From a Train
In rain-soaked midsummer
the train squeezes, slug-like,
past blank back walls,
between cuttings' wild overspill
of green bramble,
cow-parsley and white elder-flower.
Bindweed tangles in hollows
and young fern upsprings
miniature forest below
towers of windblown sycamore.
We slide between factories;
broken windows blind with cardboard,
railing gaps stopped with old doors
or corrugated sheets, rusting.
Here is the unavoidable obverse
of the smart frontage;Company flag,
neat line-up of Jags and Rovers,
nylon-smooth secretary,smiling,
for the right people.
Between back wall and fence,
there's a foot or two of land
where weed sprawls over halfbricks,
sodden hardboard, window frames
glass-shattered,forgotten pipes
and joints of scaffolding.
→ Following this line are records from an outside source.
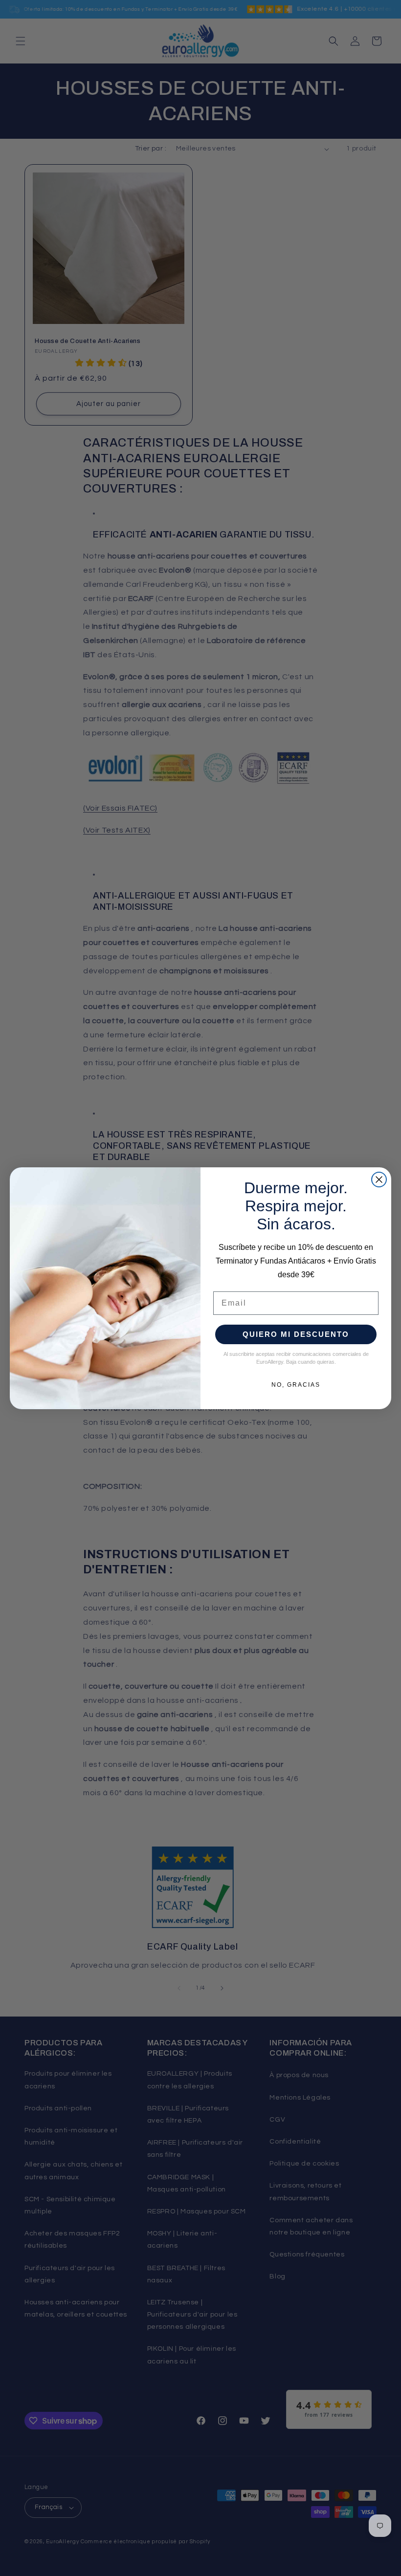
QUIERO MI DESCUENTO (296, 1334)
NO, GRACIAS (295, 1384)
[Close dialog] (379, 1179)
At the front
picture smooth lawn,shrubs and flower-beds,
carefully tended by a gardener
who doubles, smartly-uniformed,
as chauffeur to important foreign buyers.
But here's no gardener, even the key
to that door, hidden behind stacked,
rain-dark pallets,is probably lost.
No one wants to know, yet from each train,
some passenger yawns out, discovers
that buildings, like people,
must have their backsides to somebody.